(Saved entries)

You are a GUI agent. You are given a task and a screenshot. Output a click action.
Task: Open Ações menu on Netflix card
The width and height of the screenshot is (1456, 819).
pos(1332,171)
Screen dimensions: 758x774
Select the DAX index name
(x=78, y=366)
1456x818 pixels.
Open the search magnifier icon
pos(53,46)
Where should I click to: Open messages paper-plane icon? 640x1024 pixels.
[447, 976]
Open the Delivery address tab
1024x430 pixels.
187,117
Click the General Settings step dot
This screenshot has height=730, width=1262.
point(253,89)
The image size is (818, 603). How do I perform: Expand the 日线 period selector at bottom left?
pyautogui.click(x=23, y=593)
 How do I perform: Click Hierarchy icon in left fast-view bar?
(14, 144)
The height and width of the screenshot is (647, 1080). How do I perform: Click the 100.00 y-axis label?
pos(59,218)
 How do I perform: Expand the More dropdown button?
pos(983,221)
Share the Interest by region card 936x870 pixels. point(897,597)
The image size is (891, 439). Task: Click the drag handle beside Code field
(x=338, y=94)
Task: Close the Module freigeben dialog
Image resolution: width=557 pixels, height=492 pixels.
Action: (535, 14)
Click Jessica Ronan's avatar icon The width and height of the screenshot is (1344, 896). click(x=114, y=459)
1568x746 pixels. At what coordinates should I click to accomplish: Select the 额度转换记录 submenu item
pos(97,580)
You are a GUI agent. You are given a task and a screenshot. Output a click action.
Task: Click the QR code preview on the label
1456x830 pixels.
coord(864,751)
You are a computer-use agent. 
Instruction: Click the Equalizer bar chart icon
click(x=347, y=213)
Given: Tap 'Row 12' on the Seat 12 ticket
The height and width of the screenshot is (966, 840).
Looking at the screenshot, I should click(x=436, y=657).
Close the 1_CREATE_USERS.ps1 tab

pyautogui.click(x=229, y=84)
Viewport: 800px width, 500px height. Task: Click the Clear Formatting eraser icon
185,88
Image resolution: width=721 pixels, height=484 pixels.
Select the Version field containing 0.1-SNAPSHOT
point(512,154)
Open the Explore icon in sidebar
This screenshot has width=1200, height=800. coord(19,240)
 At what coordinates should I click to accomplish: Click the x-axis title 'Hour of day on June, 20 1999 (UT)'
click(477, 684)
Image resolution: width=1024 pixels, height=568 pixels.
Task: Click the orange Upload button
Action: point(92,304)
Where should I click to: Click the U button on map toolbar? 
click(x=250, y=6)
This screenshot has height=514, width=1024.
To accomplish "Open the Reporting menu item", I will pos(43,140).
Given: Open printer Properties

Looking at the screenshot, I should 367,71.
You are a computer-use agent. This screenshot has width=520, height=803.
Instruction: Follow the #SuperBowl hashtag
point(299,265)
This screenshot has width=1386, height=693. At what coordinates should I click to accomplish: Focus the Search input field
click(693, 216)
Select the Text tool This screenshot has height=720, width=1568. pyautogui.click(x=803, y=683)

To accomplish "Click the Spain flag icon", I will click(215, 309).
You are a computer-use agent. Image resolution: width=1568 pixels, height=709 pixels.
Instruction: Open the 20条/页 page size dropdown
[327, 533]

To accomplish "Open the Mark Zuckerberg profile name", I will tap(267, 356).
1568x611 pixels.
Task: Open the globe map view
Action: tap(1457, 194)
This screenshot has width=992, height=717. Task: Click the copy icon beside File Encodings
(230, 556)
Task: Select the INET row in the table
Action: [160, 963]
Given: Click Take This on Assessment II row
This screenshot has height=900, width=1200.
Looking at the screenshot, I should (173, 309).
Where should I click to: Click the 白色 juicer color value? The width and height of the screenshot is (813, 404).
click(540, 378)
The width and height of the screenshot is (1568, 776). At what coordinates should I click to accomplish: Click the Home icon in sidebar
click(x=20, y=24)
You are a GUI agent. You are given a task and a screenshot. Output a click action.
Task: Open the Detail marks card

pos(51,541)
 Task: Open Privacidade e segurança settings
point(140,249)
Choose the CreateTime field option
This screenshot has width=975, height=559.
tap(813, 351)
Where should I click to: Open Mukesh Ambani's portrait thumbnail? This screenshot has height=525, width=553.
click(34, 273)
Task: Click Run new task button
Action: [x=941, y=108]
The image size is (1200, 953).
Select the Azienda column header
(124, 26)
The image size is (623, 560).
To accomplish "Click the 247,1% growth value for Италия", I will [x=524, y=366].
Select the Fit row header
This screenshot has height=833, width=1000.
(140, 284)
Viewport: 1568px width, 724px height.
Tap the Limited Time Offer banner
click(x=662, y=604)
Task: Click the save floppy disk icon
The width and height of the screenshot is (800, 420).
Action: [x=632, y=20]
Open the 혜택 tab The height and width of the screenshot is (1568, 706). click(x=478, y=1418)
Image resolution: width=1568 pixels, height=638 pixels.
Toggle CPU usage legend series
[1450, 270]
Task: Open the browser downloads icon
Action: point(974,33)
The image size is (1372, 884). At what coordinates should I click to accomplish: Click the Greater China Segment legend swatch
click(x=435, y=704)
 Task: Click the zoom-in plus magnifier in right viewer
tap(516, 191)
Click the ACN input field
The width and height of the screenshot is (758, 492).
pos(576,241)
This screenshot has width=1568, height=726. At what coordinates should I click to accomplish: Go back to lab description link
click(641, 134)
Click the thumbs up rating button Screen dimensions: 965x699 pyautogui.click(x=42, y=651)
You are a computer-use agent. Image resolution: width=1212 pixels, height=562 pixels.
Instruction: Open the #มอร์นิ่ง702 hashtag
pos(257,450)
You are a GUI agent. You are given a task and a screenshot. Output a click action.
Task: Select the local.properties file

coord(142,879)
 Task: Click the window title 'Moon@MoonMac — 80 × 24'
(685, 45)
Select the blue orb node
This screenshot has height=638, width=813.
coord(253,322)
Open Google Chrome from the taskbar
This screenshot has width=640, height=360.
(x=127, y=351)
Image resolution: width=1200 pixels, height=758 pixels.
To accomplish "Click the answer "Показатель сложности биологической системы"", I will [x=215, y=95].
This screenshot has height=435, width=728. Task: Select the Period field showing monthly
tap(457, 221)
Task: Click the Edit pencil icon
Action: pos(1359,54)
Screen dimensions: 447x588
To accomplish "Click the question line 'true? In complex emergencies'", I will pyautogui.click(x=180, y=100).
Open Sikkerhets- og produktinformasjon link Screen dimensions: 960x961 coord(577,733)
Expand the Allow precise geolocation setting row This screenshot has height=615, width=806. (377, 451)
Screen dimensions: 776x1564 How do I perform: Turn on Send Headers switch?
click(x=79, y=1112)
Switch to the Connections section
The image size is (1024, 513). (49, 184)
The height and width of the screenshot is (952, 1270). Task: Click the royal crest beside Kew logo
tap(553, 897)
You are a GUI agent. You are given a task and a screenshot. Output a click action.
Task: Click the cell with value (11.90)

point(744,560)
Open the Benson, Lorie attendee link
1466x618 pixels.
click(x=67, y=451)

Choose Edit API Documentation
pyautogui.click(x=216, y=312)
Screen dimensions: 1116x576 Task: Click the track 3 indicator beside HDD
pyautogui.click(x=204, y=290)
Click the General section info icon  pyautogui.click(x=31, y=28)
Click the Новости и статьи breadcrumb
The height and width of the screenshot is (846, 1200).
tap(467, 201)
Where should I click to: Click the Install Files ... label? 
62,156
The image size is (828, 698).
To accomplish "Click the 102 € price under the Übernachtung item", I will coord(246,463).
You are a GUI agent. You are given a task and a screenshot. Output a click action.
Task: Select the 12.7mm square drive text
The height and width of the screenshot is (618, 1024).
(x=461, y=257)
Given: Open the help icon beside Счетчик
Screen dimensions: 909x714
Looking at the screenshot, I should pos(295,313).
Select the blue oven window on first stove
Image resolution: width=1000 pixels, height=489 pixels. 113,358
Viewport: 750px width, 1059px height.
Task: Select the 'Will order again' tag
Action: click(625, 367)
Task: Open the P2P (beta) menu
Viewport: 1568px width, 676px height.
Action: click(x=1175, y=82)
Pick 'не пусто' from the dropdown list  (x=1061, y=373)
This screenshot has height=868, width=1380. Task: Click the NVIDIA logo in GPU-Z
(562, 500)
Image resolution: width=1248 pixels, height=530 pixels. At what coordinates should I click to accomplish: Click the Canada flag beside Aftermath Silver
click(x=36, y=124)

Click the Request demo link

§ **Action item**: The expected result is a copy of each line in the records where "from" appears.

§ **Finished task**:
Open Google Chrome from the taskbar
Pick 'не пусто' from the dropdown list  (x=1061, y=373)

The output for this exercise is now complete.